If the government must have a presence in our education system, tax-credit scholarships should be available nationally.
Author: Larry Sand
According to a just-released Education Opportunity in America report by 50CAN, only 39% of public school parents are satisfied with their child’s education.
Other polling results are also discouraging. Released in August, EdChoice’s annual Schooling in America Survey revealed that 64% of parents think K–12 education in America is on the wrong track. Not only is this an eight-point increase from last year, but it is also the highest level of pessimism among parents since the question was first asked in 2014.
Hence, it should be no surprise that a poll from RealClear Opinion Research discloses that 71% of Americans, including 80% of Republicans, 66% of Democrats, and 69% of independents, support school choice.
And indeed, parental freedom is accelerating rapidly. Over the past three years, 12 states—Alabama, Arizona, Arkansas, Florida, Indiana, Iowa, Louisiana, North Carolina, Ohio, Oklahoma, Utah, and West Virginia—have passed universal or near-universal school choice laws, and more states are set to join them in the coming years.
Three more states could be added shortly, as school choice is on the November ballot in Colorado, Kentucky, and Nebraska. Additionally, Texas is among the states poised to pass sweeping choice measures in 2025.
In all, 32 states have implemented some sort of private choice program thus far, and as EdChoice reports, over one million children now participate in these programs across the U.S. Moreover, 22 million students—or 40% nationwide—are now eligible to participate.
While education is a hot-button topic, the subject has not been a high-priority issue in the presidential campaign.

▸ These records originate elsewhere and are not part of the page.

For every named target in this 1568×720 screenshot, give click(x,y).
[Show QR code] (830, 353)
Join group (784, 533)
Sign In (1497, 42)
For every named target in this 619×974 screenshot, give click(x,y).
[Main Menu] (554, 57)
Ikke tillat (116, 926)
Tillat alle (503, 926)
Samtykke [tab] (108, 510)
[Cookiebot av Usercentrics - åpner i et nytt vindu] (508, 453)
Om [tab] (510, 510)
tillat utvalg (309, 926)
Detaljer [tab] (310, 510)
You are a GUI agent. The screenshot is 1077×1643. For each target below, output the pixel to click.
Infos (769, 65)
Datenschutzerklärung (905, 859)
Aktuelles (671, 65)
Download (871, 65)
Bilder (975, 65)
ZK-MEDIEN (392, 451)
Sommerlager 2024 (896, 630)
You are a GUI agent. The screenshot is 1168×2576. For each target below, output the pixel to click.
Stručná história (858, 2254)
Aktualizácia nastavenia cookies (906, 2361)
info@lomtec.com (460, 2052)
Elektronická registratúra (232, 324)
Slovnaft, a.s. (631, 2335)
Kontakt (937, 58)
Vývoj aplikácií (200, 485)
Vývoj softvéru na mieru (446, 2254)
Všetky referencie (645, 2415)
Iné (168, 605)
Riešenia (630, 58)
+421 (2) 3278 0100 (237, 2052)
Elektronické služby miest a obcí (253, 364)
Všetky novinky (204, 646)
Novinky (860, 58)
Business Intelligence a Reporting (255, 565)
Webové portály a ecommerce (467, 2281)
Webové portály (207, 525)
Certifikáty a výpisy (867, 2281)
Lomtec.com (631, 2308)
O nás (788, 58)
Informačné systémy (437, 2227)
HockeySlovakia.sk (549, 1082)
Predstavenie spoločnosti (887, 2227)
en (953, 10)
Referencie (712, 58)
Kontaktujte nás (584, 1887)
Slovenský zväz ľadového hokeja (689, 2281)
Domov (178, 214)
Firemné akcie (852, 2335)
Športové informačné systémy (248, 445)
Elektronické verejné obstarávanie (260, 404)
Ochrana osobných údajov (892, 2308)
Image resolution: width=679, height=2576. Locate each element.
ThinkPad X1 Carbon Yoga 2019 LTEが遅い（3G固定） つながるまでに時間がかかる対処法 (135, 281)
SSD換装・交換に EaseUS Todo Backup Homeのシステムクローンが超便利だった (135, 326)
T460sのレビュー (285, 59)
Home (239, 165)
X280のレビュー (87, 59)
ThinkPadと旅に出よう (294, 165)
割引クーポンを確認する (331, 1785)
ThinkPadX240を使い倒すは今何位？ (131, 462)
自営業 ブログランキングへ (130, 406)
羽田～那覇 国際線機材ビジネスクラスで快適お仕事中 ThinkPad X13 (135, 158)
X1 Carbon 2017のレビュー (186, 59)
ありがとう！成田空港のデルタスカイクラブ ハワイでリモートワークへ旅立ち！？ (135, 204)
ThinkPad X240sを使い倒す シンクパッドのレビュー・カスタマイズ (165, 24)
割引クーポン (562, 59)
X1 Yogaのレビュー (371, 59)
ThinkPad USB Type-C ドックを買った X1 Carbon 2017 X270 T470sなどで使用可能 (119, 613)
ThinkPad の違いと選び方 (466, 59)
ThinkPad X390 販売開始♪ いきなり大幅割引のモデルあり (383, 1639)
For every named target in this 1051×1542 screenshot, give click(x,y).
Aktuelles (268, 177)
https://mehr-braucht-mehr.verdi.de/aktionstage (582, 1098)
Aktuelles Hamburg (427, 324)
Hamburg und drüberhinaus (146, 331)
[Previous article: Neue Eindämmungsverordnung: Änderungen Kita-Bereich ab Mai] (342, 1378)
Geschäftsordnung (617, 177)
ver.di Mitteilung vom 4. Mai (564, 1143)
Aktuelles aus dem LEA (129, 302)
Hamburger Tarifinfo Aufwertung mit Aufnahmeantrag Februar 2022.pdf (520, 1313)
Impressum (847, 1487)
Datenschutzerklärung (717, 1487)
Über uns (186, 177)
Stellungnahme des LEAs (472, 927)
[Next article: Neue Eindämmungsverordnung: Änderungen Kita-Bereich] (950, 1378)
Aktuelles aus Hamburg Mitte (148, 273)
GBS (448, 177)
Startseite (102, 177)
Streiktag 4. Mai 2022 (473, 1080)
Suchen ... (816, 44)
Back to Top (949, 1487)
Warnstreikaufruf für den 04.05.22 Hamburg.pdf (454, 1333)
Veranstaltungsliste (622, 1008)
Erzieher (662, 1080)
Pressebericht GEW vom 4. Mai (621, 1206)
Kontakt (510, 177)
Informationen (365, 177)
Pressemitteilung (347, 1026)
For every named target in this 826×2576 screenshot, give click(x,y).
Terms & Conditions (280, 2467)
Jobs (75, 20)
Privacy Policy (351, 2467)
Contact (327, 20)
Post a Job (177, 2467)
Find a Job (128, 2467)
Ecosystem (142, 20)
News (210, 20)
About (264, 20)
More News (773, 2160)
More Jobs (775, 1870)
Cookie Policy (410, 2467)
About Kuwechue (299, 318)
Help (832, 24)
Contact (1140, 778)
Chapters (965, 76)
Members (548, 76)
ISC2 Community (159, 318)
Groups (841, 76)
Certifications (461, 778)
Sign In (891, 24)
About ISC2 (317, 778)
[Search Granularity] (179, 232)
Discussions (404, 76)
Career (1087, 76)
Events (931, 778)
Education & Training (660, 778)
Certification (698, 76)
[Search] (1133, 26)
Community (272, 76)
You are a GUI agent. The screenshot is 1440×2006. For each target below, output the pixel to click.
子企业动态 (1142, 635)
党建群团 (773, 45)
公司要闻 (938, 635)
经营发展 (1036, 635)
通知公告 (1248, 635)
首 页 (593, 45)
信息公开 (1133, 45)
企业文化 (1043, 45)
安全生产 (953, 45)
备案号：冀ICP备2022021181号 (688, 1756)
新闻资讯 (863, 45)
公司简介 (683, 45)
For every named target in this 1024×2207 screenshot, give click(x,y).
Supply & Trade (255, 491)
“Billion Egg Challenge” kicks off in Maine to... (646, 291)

Donald Trump has addressed it a few times, notably asserting, “I’m going to close the Department of Education and move education back to the states.”
Kamala Harris responded to Trump’s comments about closing the DOE in a speech to the American Federation of Teachers, saying, “We are not going to let him eliminate the Department of Education that funds our public schools.”
Harris’s comment is, of course, fallacious. The U.S. Department of Education does not fund public schools to any serious degree. On average, each state derives just 13.6% of funding for public K-12 education from the federal government. Those dollars come with strings attached, and the cost of complying may not be worth ceding control of classrooms, which is why some states are considering weaning themselves off the federal dole.
However the election shakes out, it’s doubtful that the federal hand in education will disappear. So, the best we can do is to minimize it and leave education policy and financing to individual states, with one exception: a national tax credit program.